What are the chemokines released by activated mast cells?

What are their effects?

A
  • Chemokine:
    • CCL3
  • Biological effects:
    • Attracts monocytes, macrophages and neutrophils
18
Q

What are the lipid mediators released by activated mast cells?

What are their effects?

A
  • Lipid mediator:
    • Prostaglandins D2, E2
    • Leukotrienes C4, D4, E4
  • Biological effects:
    • Smooth muscle contraction
    • Chemotaxis of eosinophils, basophils and TH2 cells
    • Increase vascular permeability
    • Stimulate mucus secretion
    • Bronchoconstriction
  • Lipid mediator:
    • Platelet-activating factor
  • Biological effects:
    • Attracts leukocytes
    • Amplifies production of lipid mediators
    • Activates neutrophils, eosinophils, and platelets
19
Q

Describe basophil activation.

A
  • Basophils are very similar to mast cells except they have a lobate nucleus and are found in the circulation and can enter tissues - they are mobile.
  • Like mast cells, basophils are coated with specific IgE and degranulate to drive IgE allergic reactions.
  • Mast cells are resident - activity is not amplified.
  • Basophils are mobile and attracted to the site of inflammation by e.g.

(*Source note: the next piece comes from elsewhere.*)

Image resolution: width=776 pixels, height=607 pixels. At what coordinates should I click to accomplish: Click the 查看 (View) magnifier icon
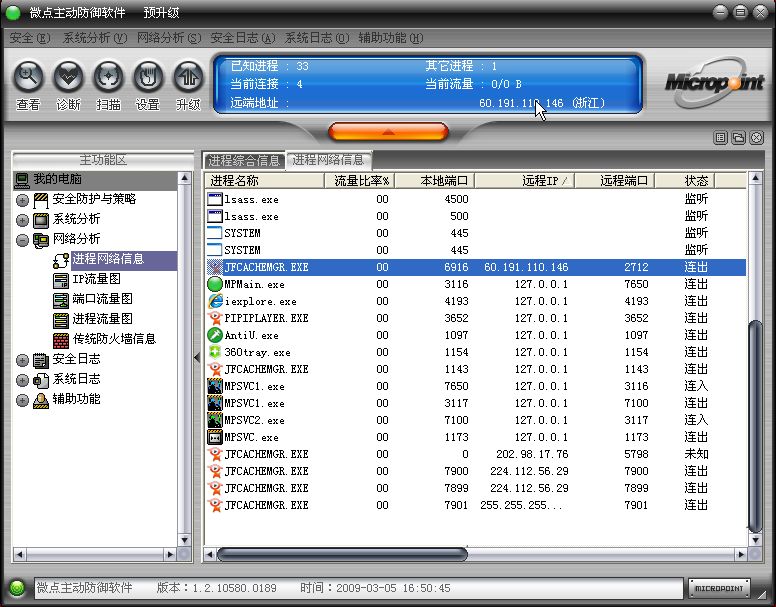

CCL3 and cross the more permeable endothelium and accumulate in submucosal tissues - an amplified response includig increased plasma cell activity.
20
Q

Describe allergic asthma.

A
  • A potentially serious disease triggered by activation of submucosal mast cells of the lower respiratory tract.
  • Activation is by cross-linking of specific IgE on the mast cell surface and degranulation.
  • Release of granule contents is instant - bronchial constriction and increased mucous secretion.
  • Trapping air in the lungs and making breathing difficult.
21
Q

What are some of the allergen triggers of allergic asthma?

A
  • Seasonal - plant allergens and fungal spored.
  • Environmental enzymes - HDM, Der p 1, cat dander Fel d 1, cockroach Bla g 1.
  • Allergic asthma normally requires management and treatment as can be life-threatening.
  • Chronic allergen exposure can lead to chronic airway inflammation: continuous presence of pathogenic lymphocytes, eosinophils, neutrophils and basophils result in airway remodelling and permanent airway narrowing.
22
Q

What are asthma phenotypic subtypes - endotypes?

A
  • Patients with asthma respond differently to different therapies - the underlaying submucosal cellular infiltrates, molecules and mediators are dictated by the original stimulus.
  • Endotyping attempts to characterise underlying pathophysiology of individuals towards preparing personalised treatment regimens.
23
Q

What are the three main endotypes of allergic asthma?

A
  1. Common allergic asthma IgE, TH2, eosinophils, basophils predominate airway infiltrate.
  2. Exercise-induced asthma.
  3. Neutrophil predominant asthma TH17 and neutrophils predominate airways.
24
Q

Describe the mechanism of moving from common allergic asthma to chronic severe asthma.

A
  • Allergen + specific IgE on mast cells = initial episode.
  • Amplifying cycle of inflammation: mast cell degranulation, release of mediators, attract eosinophils, basophils, neutrophils. TH2, plasma cells promoting hypersensitivity and chronicity.
25
Q

Describe the proposed pathway to chronic asthma.

A
  • Lower airway hyperreactivity to inhaled allergen.
  1. ​Specific IgE allergic reaction to inhaled allergens - common asthma.
  2. Persistent allergens can activate epithelium through TLRs and PAMP receptors.
  3. Activated epithelium secretes IL-25 and IL-33.
  4. Both can activate innate lymphoid cells (ILC type 2) in submucosal tissue.
  5. ILC type 2 secrete IL-4, IL-5, IL-13 - all enhance TH2 and IgE response.
  6. Increased vascular permeability through mast cell granule release, activated epithelium up-regulates CCL5, CCL3 chemokines that attract macrophages, eosinophilsand basophils from blood submucosal layer.
  7. Leading to hyper-reactivity driving IgE and other mediators of inflammation.

All results in irreversible airway damage and remodelling.